REQUEST 1:
Translate this sentence from the CDEvents rules text into Spanish: "Choosing good values for key fields improves observability, event correlation, and entity tracking."
REQUEST 2:
Pick up the CDEvents rules text at the point where it stops, and write what comes next.

PASSAGE GIVEN:
· · · · · · ·

Rules

Opinionated rules for creating CDEvents and transformers.

CDEvents Best Practices

Choosing good values for key fields improves observability, event correlation, and entity tracking.

Always follow the official CDEvents specification.

context.source - Event Origin

Official definition

Type: URI-Reference Description: defines the context in which an event happened. The main purpose of the source is to provide global uniqueness for source + id. The source MAY identify a single producer or a group of producer that belong to the same application. When selecting the format for the source, it may be useful to think about how clients may use it. Using the root use cases as reference:
A client may want to react only to events sent by a specific service, like the instance of Tekton that runs in a specific cluster or the instance of Jenkins managed by team X
A client may want to collate all events coming from a specific source for monitoring, observability or visualization purposes
Constraints:
REQUIRED
MUST be a non-empty URI-reference
An absolute URI is RECOMMENDED

Complementary rules

Use the URI of the latest service that creates or modifies the event, regardless of what triggered it (webhook, another event, etc.)
Prefer the URI of the service (or sub-service) generating the event, regardless of subject or event type
Prefer API URIs over human-facing view URIs
Use query parameters to provide additional information

Why: Allows consumers to identify where the event producer is configured

yaml

# ✅ Good - Specific service identifiers
"source": "https://github.com/myorg/myrepo/workflow-a" # Event sent from specific workflow
"source": "https://jenkins.example.com/job/job_name"
"source": "https://cdviz-collector.example.com/?source=source_name" # Use query params when needed

# ❌ Avoid - Too generic, conflicts in larger scopes
"source": "github.com/myorg/myrepo"
"source": "myrepo"

· · · · · · ·

DATA:
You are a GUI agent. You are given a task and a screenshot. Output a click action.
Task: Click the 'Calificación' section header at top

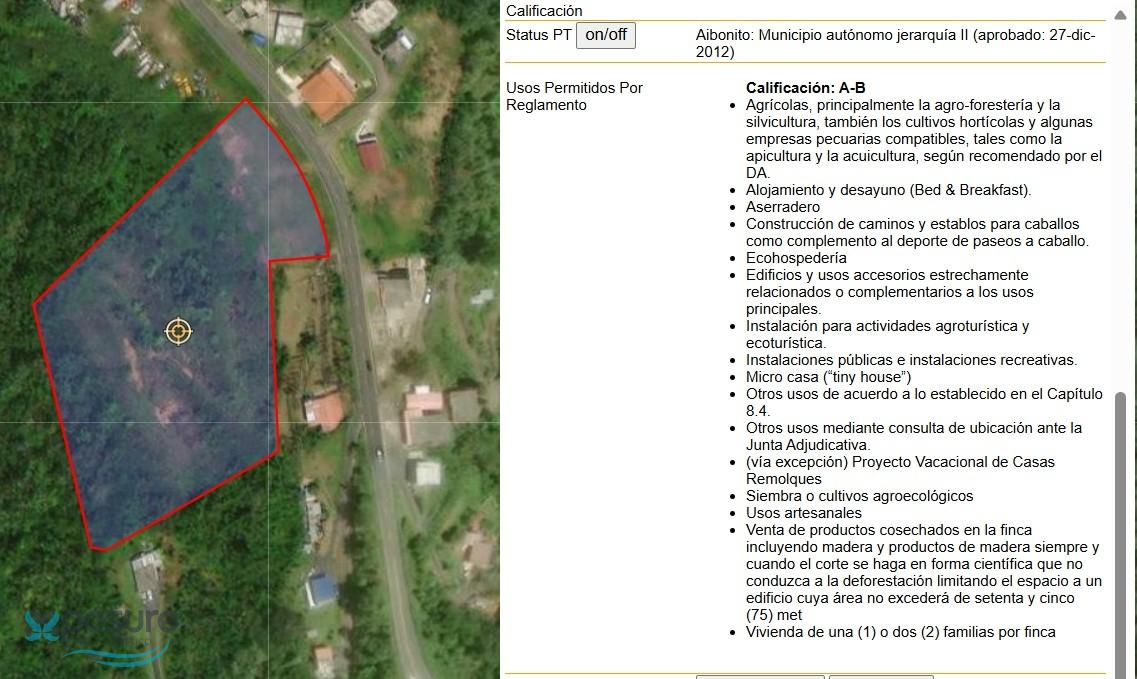(544, 11)
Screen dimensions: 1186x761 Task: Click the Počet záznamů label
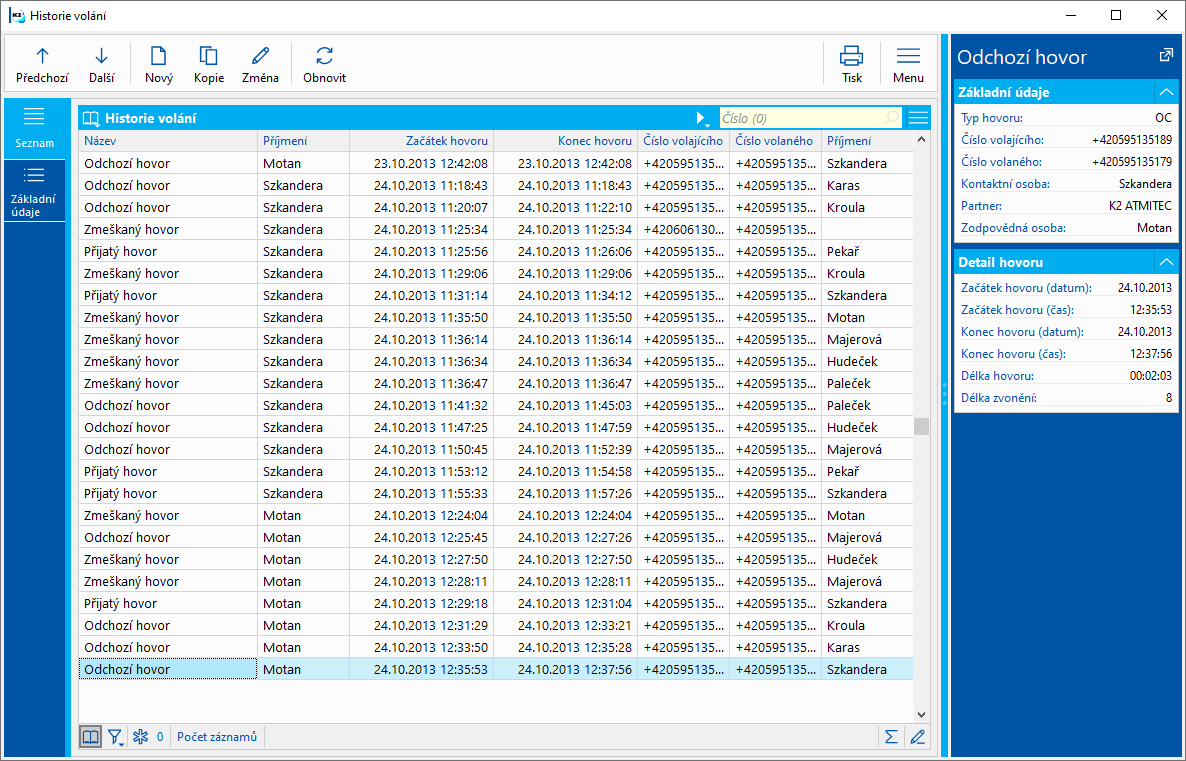[x=217, y=737]
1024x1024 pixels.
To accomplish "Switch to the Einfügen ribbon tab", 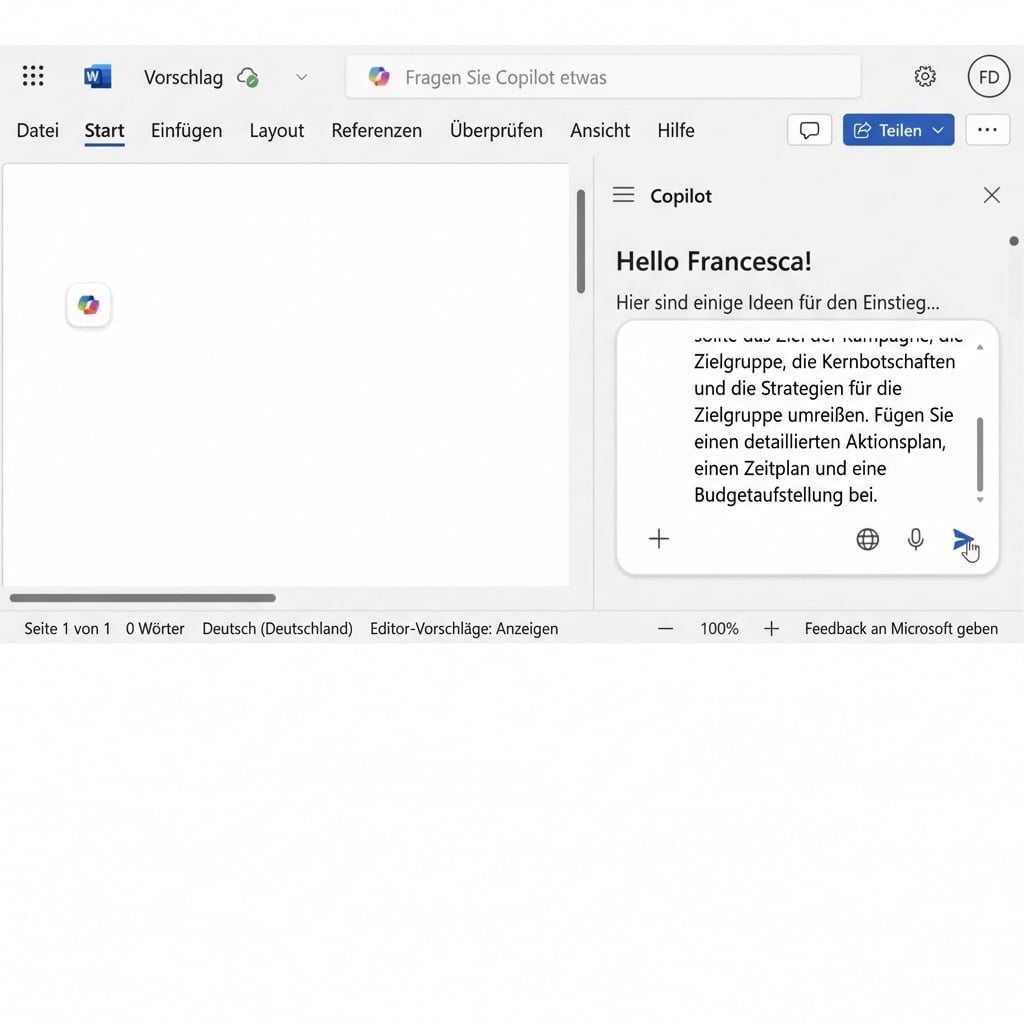I will click(186, 130).
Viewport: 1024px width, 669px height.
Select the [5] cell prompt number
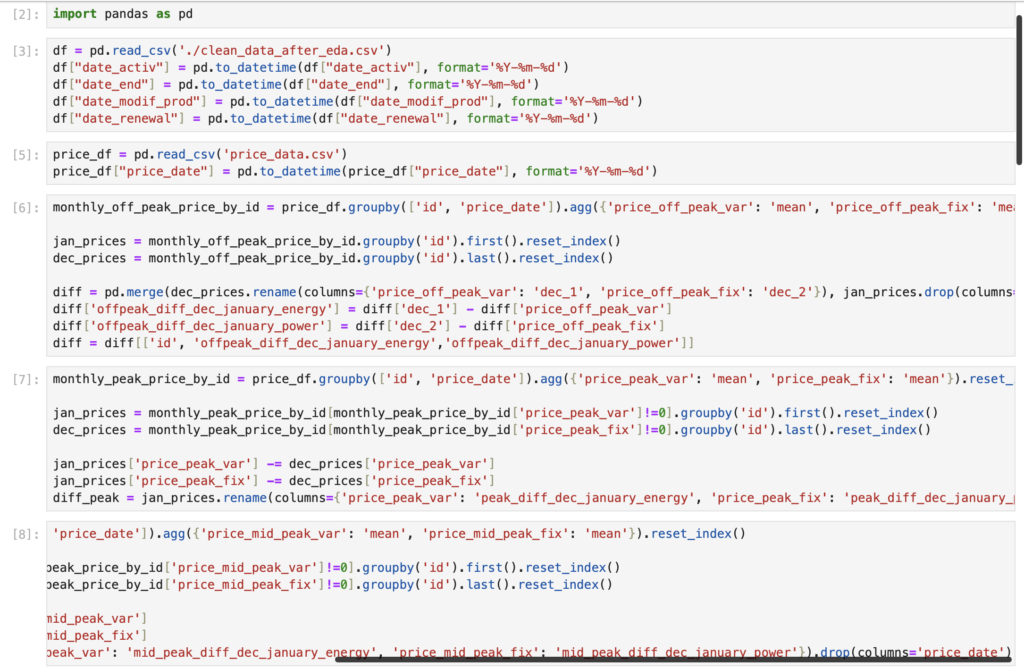click(24, 154)
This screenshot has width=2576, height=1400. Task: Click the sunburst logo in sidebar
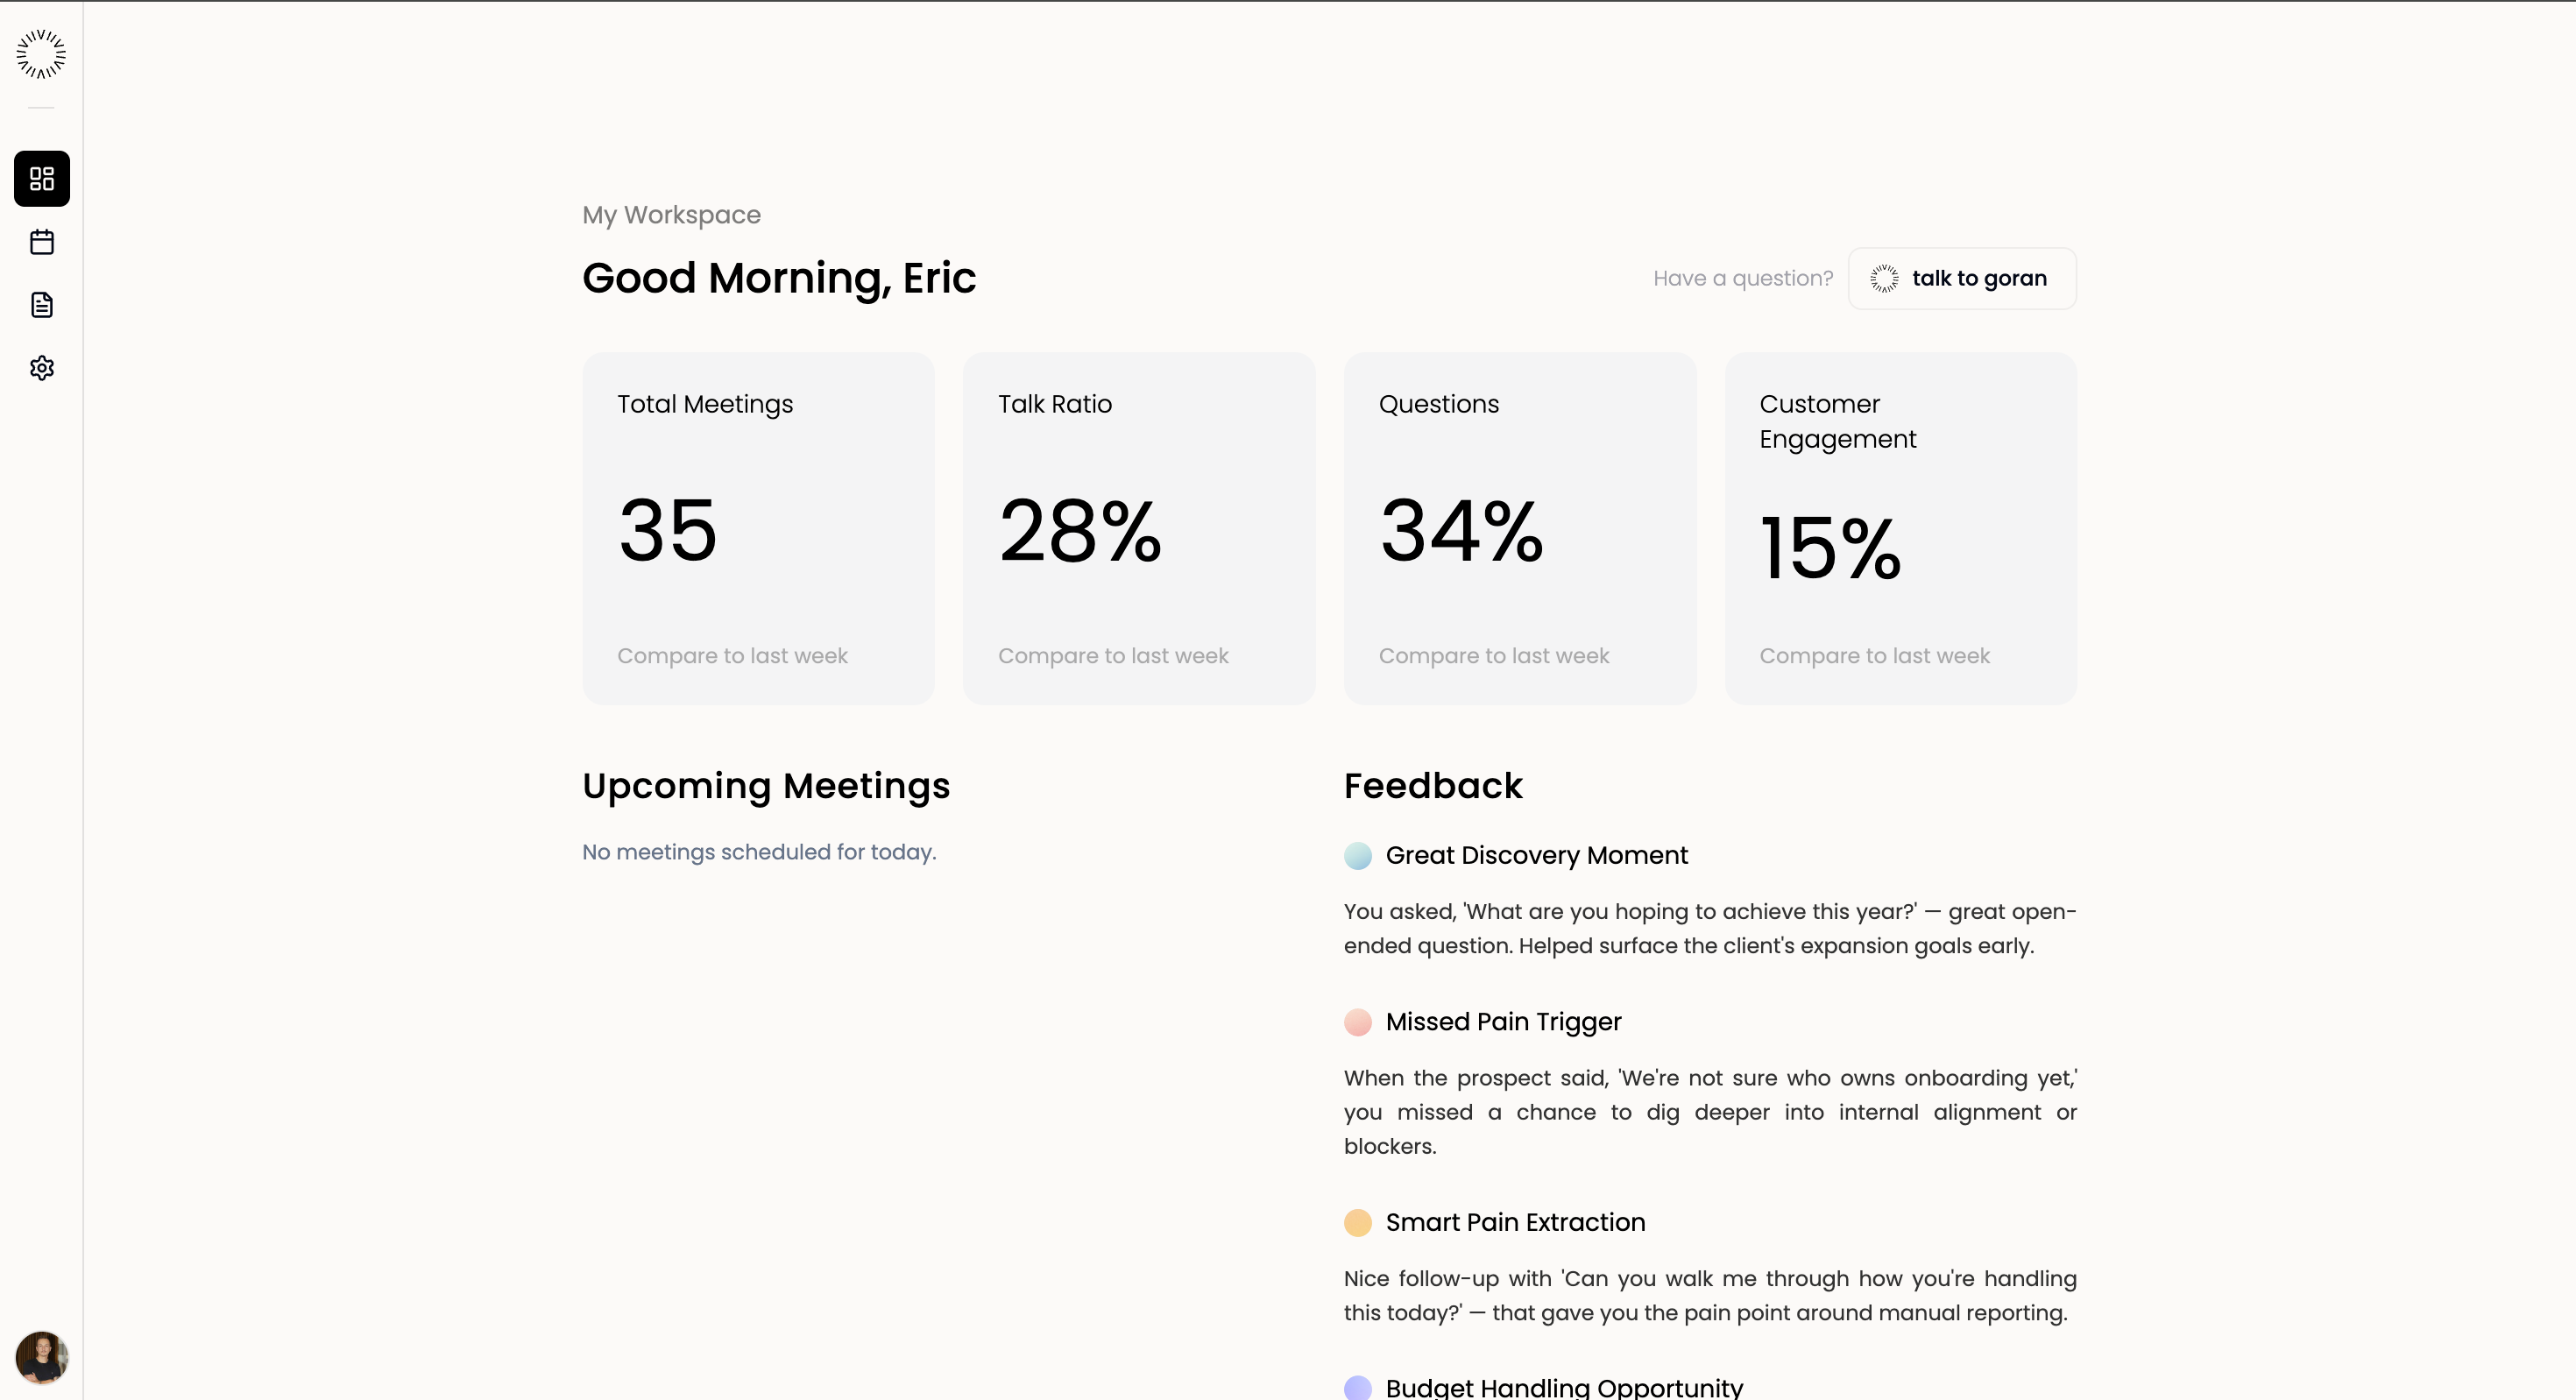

· · · · · · ·

EXERCISE ANSWER 1:
Elegir buenos valores para los campos clave mejora la observabilidad, la correlación de eventos y el seguimiento de entidades.

EXERCISE ANSWER 2:
subject.id - Event Subject Identifier

Official definition

Extract from subject.id:

Identifier for a subject. Subsequent events associated to the same subject MUST use the same subject id. Constraints:
REQUIRED
MUST be a non-empty string
MUST be unique within the given source (in the scope of the producer)

Complementary rules

Use unique, hierarchical identifiers scoped to your organization or globally.

Use a URI (URL, PURL, or absolute path starting with /)
Prefer API URIs over human-facing view URIs
DO NOT use subject.source - it's confusing and optional. Instead, make subject.id globally unique and let context.source identify the event origin

Why:

The ID should be a standalone identifier that can be used as a reference or link in any context
Manipulating a single id field is simpler than managing id + optional source

yaml

# ✅ Good - Globally unique, hierarchical, semantic
"subject.id": "/namespace/my-service"
"subject.id": "/cluster/us-1/staging"
"subject.id": "https://github.com/org-id/repo-id/workflow-id/run-id"
"subject.id": "https://jenkins.example.com/job/job_name/"

# ❌ Avoid - Not globally unique or too generic
"subject.id": "550e8400-e29b-41d4-a716-446655440000" # UUID
"subject.id": "run-12345" # Not globally unique
"subject.id": "production" # Too generic, not a path

environment.id - Deployment Environment

Follow the same rules as subject.id since environment.id is a reference to an environment subject. However, often:

The subject/system doesn't know its environment, so this information isn't in the source event
Environments may lack clear URIs or scopes (VPC, Kubernetes cluster, region, etc.)

Guidelines:

Define environment.id as an absolute path starting with /
Use your organization name for consistency
Be consistent across all apps and configurations - use the same naming convention
Use hierarchical paths like /level/region/owner ordered from most to least stable
Consider how you want to group data in dashboards and reports

Why: Enables environment-level dashboards, filtering, and alerts.

yaml

"environment": { "id": "/production" }
"environment": { "id": "/pro" }
"environment": { "id": "/pro/us-1/cluster-33" }
"environment": { "id": "/staging" }
"environment": { "id": "/dev/ephemeral-42" }

artifactId - Package URL (PURL)

Follow the same rules as subject.id since artifactId is a reference to an artifact subject
Follow the Package URL specification for your artifact type
Use the appropriate type if supported, otherwise fallback to generic (official CDEvents requirement)

Why: Enables universal artifact identification, dependency tracking, and interoperability with other tools

Common Patterns:

yaml

# OCI images (Docker/container registries)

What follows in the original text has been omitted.